MATERIA E SPIRITO NELL’OPERA DI JEAN DUBUFFET
A
Palazzo Magnani di Reggio Emilia è allestita una mostra
molto bella su un artista tra i più importanti del Novecento, il francese Jean Dubuffet (1901-1985). La mostra è importante perché attraversa tutto il suo
percorso creativo, che ha due caratteristiche particolari: è iniziato tardi (la
prima personale risale al 1944,
quando aveva già 43 anni); è proseguito,
da allora fino alla morte, sempre con grande freschezza, una inesausta capacità
di rinnovarsi e senza quelle cadute che spesso hanno caratterizzato il lavoro
tardo di altri grandi artisti. Dubuffet
giunse a decidere di essere artista, chiudendo la sua precedente attività di
commerciante di vini, attraverso un lungo percorso interiore, che solo alla
maturazione gli permise di trovare la sua strada espressiva. Prima era un buon
pittore, un ottimo disegnatore, come si vede da un ritratto in mostra
realizzato sui vent’anni, ma non aveva originalità. Alle origini della sua
meditazione ci sono le definizioni di cultura
e artista. Dubuffet ritiene che la cultura, con le sue regole, sia ciò che
impedisce la vera espressione artistica. L’artista non è un uomo eccezionale,
un genio, ma un individuo comune che, proprio liberandosi dai lacci culturali,
può esprimere la sua creatività. Quindi si interessa a quelle categorie umane
che, non avendo statuto sociale, non cercando l’affermazione personale, non
volendo dimostrare qualcosa agli altri ma solo a se stesse, realizzano
un’espressione spontanea e perciò libera ed alta: i bambini, i popoli
primitivi, soprattutto i pazzi. Frequenta manicomi e inizia a raccogliere le
opere dei folli, coniando il termine Art
Brut, che non significa arte brutta o volgare ma arte al di fuori dei
vincoli della cultura. Cerca poi nell’arte ufficiale dei riferimenti tecnici,
per elaborare un suo proprio modo espressivo. Ritiene che alla base della sua
produzione debba esserci la materia,
quella più bruta e grezza, la più “reale”. Dentro la materia si sviluppa il linguaggio, che, scavando, incidendo,
rivela segni, dà forse vita a un principio di discorso, attraverso figure
deformate, incerte. Dubuffet
manipola la materia come il suo amico scrittore Quenau manipola la lingua: il discorso che ne scaturisce è embrionale,
ambiguo, irrisolto, ma vivo. Dice: “Un
dipinto mi interessa finché riesco ad accendere in esso una specie di fiamma,
la fiamma della vita … e da quel
momento mi pare che abbia acquistato proprio quella “vita”, voglio dire quella “realtà”.
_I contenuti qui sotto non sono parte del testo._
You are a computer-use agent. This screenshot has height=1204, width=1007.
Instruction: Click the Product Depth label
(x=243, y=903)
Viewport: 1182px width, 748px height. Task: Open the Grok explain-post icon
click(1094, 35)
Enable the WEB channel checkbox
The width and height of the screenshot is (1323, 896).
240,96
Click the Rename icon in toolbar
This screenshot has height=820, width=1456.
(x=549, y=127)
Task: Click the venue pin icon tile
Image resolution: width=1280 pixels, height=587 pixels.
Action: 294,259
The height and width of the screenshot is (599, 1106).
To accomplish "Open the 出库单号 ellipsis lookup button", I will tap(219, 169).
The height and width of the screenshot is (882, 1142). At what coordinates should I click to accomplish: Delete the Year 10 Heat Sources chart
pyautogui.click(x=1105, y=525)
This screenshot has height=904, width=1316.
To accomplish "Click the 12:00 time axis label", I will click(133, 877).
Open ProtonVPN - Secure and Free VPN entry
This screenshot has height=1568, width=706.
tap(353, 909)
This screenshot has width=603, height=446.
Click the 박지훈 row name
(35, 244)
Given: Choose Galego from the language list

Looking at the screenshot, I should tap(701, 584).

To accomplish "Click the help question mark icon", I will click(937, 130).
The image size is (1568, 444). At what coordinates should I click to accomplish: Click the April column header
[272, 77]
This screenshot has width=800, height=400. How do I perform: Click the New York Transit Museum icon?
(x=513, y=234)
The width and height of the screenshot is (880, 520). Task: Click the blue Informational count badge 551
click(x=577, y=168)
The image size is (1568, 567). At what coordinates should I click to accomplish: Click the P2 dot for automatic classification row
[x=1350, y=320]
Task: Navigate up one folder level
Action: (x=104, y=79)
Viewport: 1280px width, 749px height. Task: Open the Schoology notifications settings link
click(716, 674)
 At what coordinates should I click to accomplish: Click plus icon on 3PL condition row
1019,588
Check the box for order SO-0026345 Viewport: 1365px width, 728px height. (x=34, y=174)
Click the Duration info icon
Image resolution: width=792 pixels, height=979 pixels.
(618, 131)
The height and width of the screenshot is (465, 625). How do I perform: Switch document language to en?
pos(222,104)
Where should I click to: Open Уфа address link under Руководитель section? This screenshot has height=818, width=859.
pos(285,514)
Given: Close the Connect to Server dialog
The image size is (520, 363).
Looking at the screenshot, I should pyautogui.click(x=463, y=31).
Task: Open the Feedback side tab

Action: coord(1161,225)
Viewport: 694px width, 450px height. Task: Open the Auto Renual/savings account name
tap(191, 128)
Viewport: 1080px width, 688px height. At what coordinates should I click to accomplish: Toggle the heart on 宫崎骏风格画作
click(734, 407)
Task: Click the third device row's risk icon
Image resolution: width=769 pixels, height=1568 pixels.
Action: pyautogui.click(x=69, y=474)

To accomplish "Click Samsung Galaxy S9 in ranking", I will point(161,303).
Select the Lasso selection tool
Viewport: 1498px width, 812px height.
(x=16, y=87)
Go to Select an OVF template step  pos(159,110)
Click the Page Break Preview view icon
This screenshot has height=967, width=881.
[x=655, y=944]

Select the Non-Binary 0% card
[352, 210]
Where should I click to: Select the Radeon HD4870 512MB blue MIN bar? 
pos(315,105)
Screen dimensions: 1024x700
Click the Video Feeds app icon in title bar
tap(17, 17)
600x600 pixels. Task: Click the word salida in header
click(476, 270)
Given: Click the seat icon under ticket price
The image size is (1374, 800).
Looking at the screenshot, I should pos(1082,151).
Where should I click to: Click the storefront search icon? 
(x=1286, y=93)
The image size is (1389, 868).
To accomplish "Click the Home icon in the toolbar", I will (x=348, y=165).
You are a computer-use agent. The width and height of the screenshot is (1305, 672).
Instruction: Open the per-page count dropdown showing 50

Guarda a Masson che inserisce sabbia
e materia nella preparazione della tela, guarda ai frottages di Max Ernst,
che sfrega con una matita un foglio appoggiato su un oggetto per farne emergere
la traccia. Guarda soprattutto al primo Paul
Klee, quello primitivista, e sicuramente si riconosce in questa sua frase: “Contemplo il creato da un punto di vista
remoto, primigenio, secondo formule preconcette che abbracciano a un tempo
l’uomo, l’animale, la pianta, il minerale, gli elementi, tutte le forze operanti dell’essere”. Inizia così il primo dei tre cicli in cui si è soliti
dividere il suo lavoro, quello della
natura e della materia, che va dal 1942
al 1962. La materia costituisce la
base del dipinto, ed è sabbia, ciottoli, minerali, foglie, rami, anche ali di
farfalla. All’interno di questa fase si possono poi distinguere 24 periodi,
a loro volta suddivisi in varie serie.
In alcuni casi la materia rivela solo se stessa, è l’unico oggetto della tela.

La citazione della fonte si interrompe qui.